Sen. Lindsey Graham abandoned the immigration plan he helped write in favor of the climate bill he also helped write and later abandoned. But that doesn't mean he's not interested in working on immigration issues; it's just that his priority now is repealing the 14th Amendment that grants citizenship to everyone born on American soil:
“I may introduce a constitutional amendment that changes the rules if you have a child here,” Graham said during an interview with Fox News' Greta Van Susteren. “Birthright citizenship I think is a mistake, that we should change our Constitution and say if you come here illegally and you have a child, that child's automatically not a citizen.”
Asked how intent Graham is on introducing the amendment, the South Carolina Republican responded: “I got to.”
“People come here to have babies,” he said. “They come here to drop a child. It's called "drop and leave." To have a child in America, they cross the border, they go to the emergency room, have a child, and that child's automatically an American citizen. That shouldn't be the case. That attracts people here for all the wrong reasons.”

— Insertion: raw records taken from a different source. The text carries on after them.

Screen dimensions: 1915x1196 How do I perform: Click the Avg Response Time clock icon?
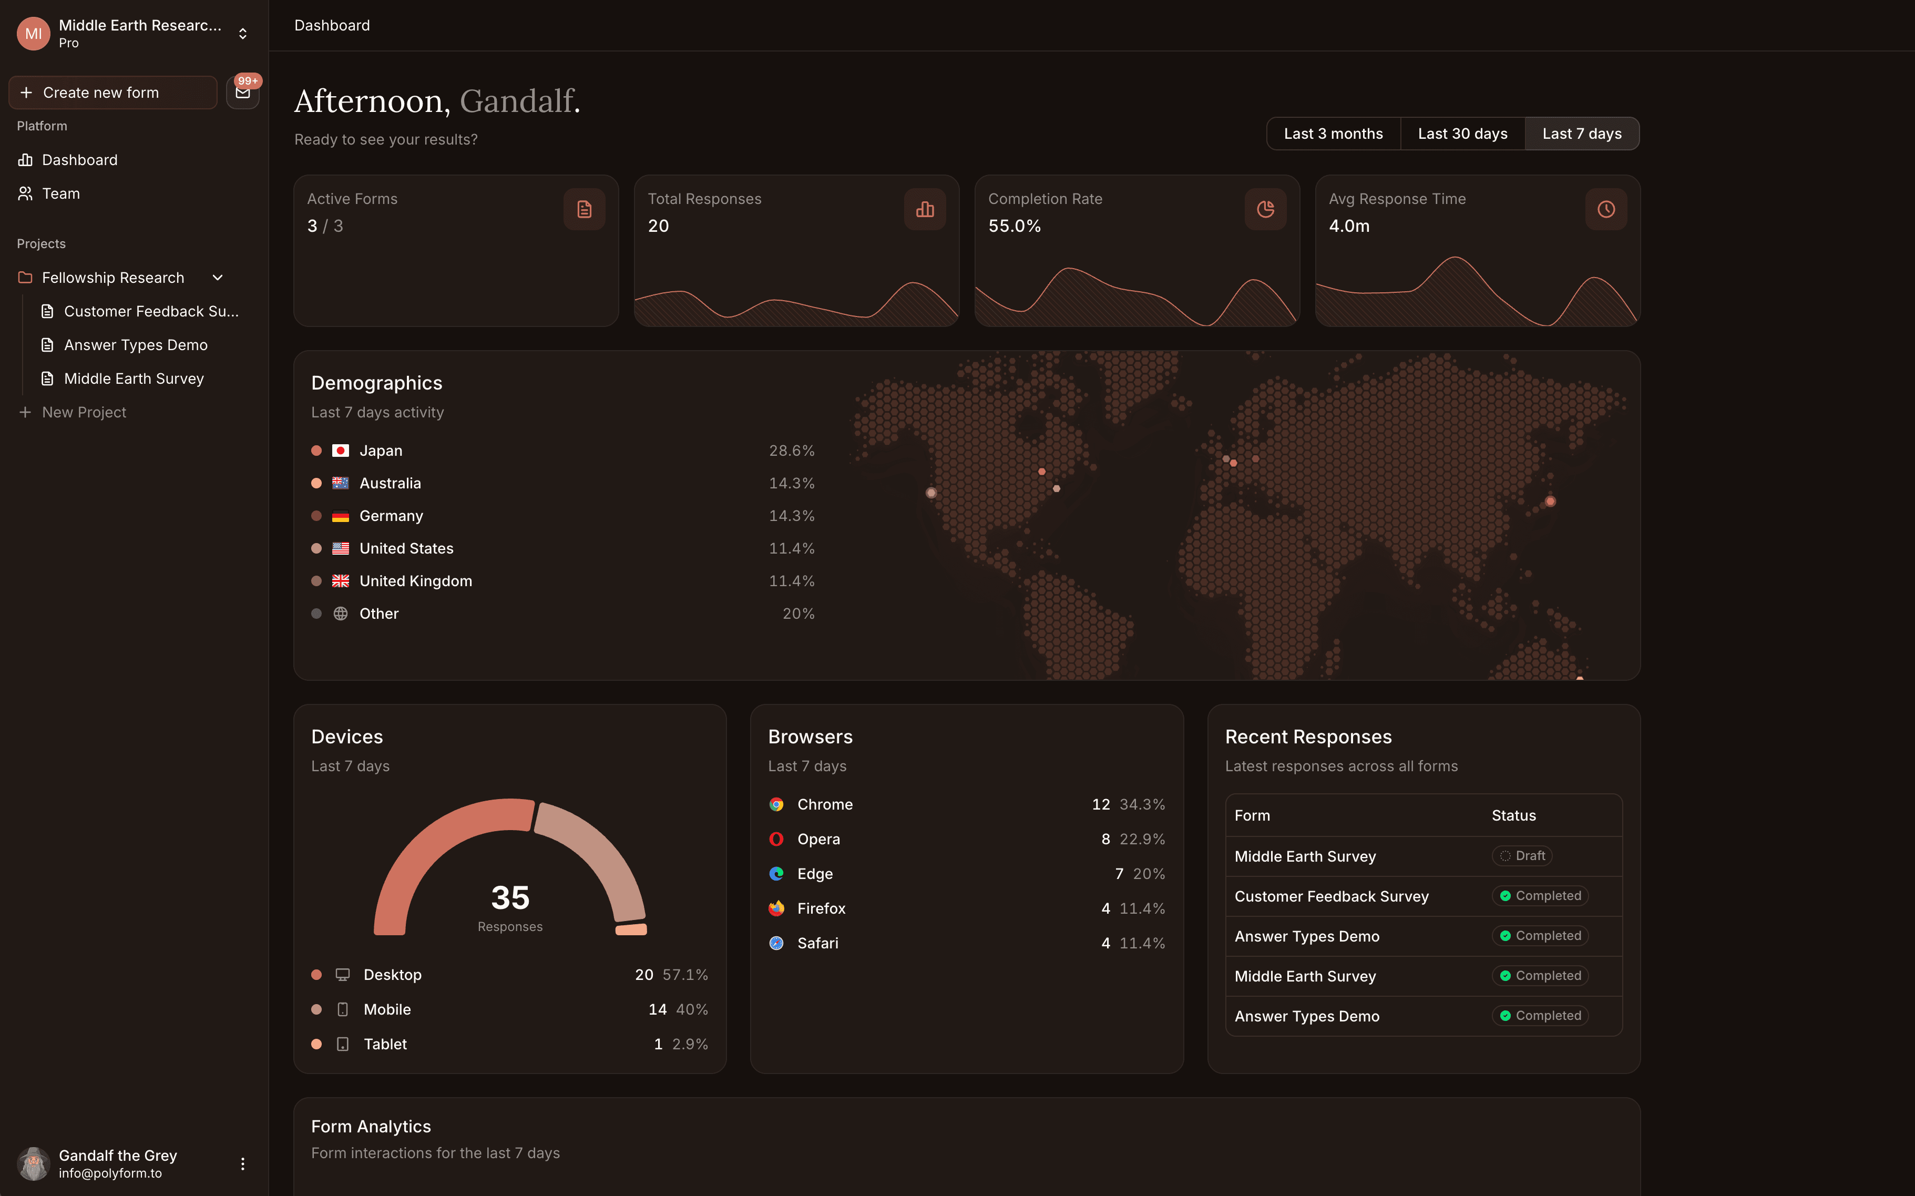[1605, 209]
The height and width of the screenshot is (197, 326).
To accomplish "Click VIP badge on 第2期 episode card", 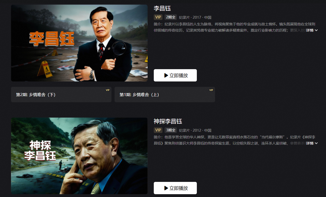I will [108, 90].
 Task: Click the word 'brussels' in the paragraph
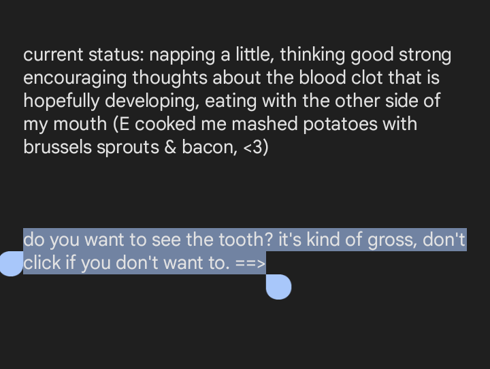point(57,147)
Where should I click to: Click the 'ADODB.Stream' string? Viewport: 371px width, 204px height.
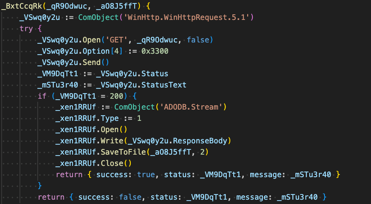point(191,107)
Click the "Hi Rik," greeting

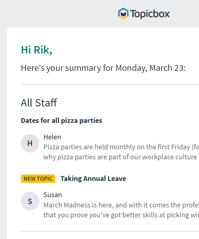[37, 50]
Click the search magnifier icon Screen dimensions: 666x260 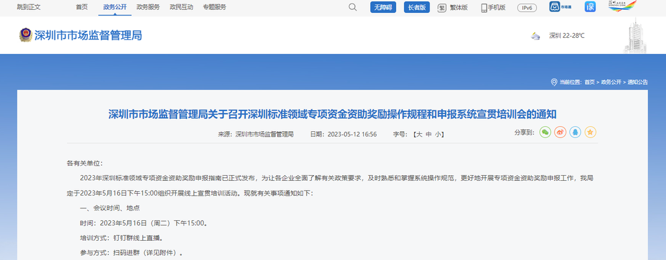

At least Graham has the intellectual honesty to propose a constitutional amendment rather than pretending that the intent of the 14th Amendment wasn't to end the practice of race-based citizenship. Let's face it, this isn't exactly directed at the children of Irish immigrants. As with a constitutional Amendment to ban same-sex marriage, curtailing constitutional rights based on the social anxieties of the day seems like a bad idea to me. And such an amendment wouldn't just target the children of illegal immigrants, but anyone in the United States legally or illegally who isn't an American citizen. It's been a hundred years since American politicians tried to ban Chinese immigrants, and things don't seem to have changed that much.
An amendment ending birthright citizenship wouldn't really alter the economic incentives that cause people to enter the country illegally -- it would just make conditions more hopeless for their children, who would be American in all but a legal sense. It would also be a nightmare for millions of American citizens who lack readily available proof of citizenship, and would necessitate more government resources to help establish the citizenship status not just of children born to immigrants, but to American citizens as well, since you'd have to prove your citizenship before your child could be granted a U.S. birth certificate. All in all, doing such a thing would make life more complicated for everyone, miserable for a minority, and probably wouldn't do much to solve the problem of illegal immigration. I can't imagine why any self-identified "small government" conservatives would support such a thing.
Amending the Constitution is extremely difficult, but it might win Graham some goodwill among conservatives who see him as a traitor, even though he hasn't actually delivered anything more than bipartisan gestures. Come to think of it, this probably isn't any different.